• **What to do**:
Beginning with the line that contains "Where should I click to: Collapse", copy each remaining line of the data below exactly.

• **Dataset extract**:
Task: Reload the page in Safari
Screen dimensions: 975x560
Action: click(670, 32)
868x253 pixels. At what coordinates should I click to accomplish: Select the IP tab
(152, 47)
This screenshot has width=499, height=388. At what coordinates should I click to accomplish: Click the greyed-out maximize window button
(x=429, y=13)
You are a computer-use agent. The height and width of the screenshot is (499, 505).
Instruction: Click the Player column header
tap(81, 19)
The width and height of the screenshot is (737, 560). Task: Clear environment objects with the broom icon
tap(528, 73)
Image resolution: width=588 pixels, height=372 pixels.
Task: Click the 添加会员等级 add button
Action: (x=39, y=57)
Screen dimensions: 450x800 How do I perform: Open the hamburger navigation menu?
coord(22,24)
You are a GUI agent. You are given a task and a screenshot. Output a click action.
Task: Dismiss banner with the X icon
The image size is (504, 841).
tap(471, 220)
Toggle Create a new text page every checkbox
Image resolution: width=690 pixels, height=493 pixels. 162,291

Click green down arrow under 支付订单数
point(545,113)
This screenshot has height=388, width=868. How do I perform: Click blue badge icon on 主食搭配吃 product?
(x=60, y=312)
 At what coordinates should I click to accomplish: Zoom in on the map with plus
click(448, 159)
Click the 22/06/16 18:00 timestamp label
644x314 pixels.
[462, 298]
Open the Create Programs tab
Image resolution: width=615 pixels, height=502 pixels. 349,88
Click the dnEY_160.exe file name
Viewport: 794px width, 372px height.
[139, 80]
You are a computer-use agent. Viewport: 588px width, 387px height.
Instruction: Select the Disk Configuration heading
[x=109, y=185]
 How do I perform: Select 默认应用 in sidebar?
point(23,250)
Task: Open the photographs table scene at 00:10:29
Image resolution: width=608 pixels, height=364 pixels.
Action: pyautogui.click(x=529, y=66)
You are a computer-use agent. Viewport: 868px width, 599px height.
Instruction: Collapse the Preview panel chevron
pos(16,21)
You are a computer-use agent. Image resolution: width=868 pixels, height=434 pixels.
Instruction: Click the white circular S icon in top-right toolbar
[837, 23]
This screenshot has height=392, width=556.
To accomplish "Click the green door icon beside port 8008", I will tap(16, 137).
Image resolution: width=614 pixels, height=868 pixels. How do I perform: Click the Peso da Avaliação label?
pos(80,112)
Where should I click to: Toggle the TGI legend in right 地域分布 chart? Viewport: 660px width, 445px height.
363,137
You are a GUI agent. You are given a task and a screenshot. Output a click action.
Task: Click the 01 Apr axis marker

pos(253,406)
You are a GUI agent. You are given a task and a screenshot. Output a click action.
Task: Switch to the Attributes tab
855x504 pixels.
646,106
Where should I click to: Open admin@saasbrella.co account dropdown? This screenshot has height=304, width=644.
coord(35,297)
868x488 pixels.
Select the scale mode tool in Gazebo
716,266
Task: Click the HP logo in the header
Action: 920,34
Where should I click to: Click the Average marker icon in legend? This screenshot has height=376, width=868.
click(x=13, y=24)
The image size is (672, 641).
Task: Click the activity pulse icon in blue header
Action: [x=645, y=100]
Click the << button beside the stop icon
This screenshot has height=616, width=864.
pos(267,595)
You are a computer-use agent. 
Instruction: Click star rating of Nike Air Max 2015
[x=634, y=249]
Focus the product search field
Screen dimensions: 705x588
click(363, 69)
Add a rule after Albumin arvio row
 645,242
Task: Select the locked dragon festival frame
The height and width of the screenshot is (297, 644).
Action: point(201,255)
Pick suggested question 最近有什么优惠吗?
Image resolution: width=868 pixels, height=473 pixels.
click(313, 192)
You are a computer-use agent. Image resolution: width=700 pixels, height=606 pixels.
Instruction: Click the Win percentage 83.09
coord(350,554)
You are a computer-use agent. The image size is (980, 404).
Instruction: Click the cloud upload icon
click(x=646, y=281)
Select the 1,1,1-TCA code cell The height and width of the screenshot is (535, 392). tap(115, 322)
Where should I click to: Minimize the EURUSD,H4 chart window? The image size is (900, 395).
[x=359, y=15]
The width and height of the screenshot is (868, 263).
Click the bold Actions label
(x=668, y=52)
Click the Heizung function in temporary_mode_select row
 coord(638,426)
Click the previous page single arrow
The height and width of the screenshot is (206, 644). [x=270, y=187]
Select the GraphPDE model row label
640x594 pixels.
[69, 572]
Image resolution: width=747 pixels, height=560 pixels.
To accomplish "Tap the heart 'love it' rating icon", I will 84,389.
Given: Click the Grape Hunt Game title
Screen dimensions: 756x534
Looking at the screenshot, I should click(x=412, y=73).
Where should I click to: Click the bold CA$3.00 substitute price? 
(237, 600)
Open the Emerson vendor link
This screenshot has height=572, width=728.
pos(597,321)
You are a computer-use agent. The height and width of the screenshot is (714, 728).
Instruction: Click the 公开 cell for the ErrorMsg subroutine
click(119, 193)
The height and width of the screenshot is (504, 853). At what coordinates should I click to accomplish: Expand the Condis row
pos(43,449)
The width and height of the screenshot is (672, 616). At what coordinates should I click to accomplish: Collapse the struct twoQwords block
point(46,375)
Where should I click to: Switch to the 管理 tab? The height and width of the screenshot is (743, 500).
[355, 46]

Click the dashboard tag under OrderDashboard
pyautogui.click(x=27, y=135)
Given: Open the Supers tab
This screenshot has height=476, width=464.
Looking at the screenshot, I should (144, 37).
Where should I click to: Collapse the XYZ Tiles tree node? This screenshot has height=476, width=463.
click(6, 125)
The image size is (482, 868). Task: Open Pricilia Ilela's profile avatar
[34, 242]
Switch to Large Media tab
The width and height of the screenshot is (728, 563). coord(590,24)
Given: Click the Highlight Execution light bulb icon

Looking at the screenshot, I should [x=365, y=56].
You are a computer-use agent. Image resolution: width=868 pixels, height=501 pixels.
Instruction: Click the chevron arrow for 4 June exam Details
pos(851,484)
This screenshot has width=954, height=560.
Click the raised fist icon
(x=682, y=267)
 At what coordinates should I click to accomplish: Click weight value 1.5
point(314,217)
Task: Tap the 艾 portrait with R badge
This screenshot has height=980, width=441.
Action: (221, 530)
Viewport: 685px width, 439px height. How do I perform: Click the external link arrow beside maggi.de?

• **Answer to this task**:
Where should I click to: Collapse the XYZ Tiles tree node? This screenshot has height=476, width=463.
click(6, 125)
The image size is (482, 868). Task: Open Pricilia Ilela's profile avatar
[34, 242]
Switch to Large Media tab
The width and height of the screenshot is (728, 563). coord(590,24)
Given: Click the Highlight Execution light bulb icon

Looking at the screenshot, I should [x=365, y=56].
You are a computer-use agent. Image resolution: width=868 pixels, height=501 pixels.
Instruction: Click the chevron arrow for 4 June exam Details
pos(851,484)
This screenshot has width=954, height=560.
Click the raised fist icon
(x=682, y=267)
 At what coordinates should I click to accomplish: Click weight value 1.5
point(314,217)
Task: Tap the 艾 portrait with R badge
This screenshot has height=980, width=441.
Action: (221, 530)
Viewport: 685px width, 439px height. How do I perform: Click the external link arrow beside maggi.de?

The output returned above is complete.